[Work to complete] Restate the data exactly, with nothing altered.

[Exercise materials]

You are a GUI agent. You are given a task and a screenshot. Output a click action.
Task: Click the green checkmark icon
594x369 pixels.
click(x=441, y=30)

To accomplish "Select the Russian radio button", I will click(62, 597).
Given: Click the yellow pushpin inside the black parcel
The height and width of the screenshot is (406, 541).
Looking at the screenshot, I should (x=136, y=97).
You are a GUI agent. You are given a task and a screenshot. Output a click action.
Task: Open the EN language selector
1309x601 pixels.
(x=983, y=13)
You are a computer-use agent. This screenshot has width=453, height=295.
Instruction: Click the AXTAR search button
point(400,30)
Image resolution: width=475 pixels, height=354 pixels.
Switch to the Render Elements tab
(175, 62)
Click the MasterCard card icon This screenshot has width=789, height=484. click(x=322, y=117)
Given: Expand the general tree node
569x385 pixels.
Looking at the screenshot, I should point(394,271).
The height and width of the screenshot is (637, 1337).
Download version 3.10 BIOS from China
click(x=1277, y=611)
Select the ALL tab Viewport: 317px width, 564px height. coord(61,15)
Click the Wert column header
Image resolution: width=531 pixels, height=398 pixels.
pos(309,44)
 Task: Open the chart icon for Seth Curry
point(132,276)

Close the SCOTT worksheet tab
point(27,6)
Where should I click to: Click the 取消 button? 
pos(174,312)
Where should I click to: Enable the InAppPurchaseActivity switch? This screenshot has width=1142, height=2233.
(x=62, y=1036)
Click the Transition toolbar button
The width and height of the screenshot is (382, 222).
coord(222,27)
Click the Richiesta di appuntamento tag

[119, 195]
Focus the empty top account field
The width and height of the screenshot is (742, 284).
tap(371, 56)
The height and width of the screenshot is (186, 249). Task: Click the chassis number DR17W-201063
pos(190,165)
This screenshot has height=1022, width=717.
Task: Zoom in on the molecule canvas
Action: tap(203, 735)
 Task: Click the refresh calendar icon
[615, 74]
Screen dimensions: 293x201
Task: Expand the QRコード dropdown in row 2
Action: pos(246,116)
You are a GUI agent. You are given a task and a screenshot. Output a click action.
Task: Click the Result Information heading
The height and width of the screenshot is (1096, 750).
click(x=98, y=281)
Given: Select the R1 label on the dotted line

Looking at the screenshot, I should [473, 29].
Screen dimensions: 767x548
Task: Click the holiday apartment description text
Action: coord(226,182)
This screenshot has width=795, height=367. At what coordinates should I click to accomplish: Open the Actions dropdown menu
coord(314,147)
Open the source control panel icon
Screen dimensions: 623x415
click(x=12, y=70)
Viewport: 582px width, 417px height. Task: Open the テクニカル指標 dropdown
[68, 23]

[Exercise answer]
You are a GUI agent. You are given a task and a screenshot. Output a click action.
Task: Click the green checkmark icon
594x369 pixels.
click(x=441, y=30)

To accomplish "Select the Russian radio button", I will click(62, 597).
Given: Click the yellow pushpin inside the black parcel
The height and width of the screenshot is (406, 541).
Looking at the screenshot, I should (x=136, y=97).
You are a GUI agent. You are given a task and a screenshot. Output a click action.
Task: Open the EN language selector
1309x601 pixels.
(x=983, y=13)
You are a computer-use agent. This screenshot has width=453, height=295.
Instruction: Click the AXTAR search button
point(400,30)
Image resolution: width=475 pixels, height=354 pixels.
Switch to the Render Elements tab
(175, 62)
Click the MasterCard card icon This screenshot has width=789, height=484. click(x=322, y=117)
Given: Expand the general tree node
569x385 pixels.
Looking at the screenshot, I should point(394,271).
The height and width of the screenshot is (637, 1337).
Download version 3.10 BIOS from China
click(x=1277, y=611)
Select the ALL tab Viewport: 317px width, 564px height. coord(61,15)
Click the Wert column header
Image resolution: width=531 pixels, height=398 pixels.
pos(309,44)
 Task: Open the chart icon for Seth Curry
point(132,276)

Close the SCOTT worksheet tab
point(27,6)
Where should I click to: Click the 取消 button? 
pos(174,312)
Where should I click to: Enable the InAppPurchaseActivity switch? This screenshot has width=1142, height=2233.
(x=62, y=1036)
Click the Transition toolbar button
The width and height of the screenshot is (382, 222).
coord(222,27)
Click the Richiesta di appuntamento tag

[119, 195]
Focus the empty top account field
The width and height of the screenshot is (742, 284).
tap(371, 56)
The height and width of the screenshot is (186, 249). Task: Click the chassis number DR17W-201063
pos(190,165)
This screenshot has height=1022, width=717.
Task: Zoom in on the molecule canvas
Action: tap(203, 735)
 Task: Click the refresh calendar icon
[615, 74]
Screen dimensions: 293x201
Task: Expand the QRコード dropdown in row 2
Action: pos(246,116)
You are a GUI agent. You are given a task and a screenshot. Output a click action.
Task: Click the Result Information heading
The height and width of the screenshot is (1096, 750).
click(x=98, y=281)
Given: Select the R1 label on the dotted line

Looking at the screenshot, I should [473, 29].
Screen dimensions: 767x548
Task: Click the holiday apartment description text
Action: coord(226,182)
This screenshot has width=795, height=367. At what coordinates should I click to accomplish: Open the Actions dropdown menu
coord(314,147)
Open the source control panel icon
Screen dimensions: 623x415
click(x=12, y=70)
Viewport: 582px width, 417px height. Task: Open the テクニカル指標 dropdown
[68, 23]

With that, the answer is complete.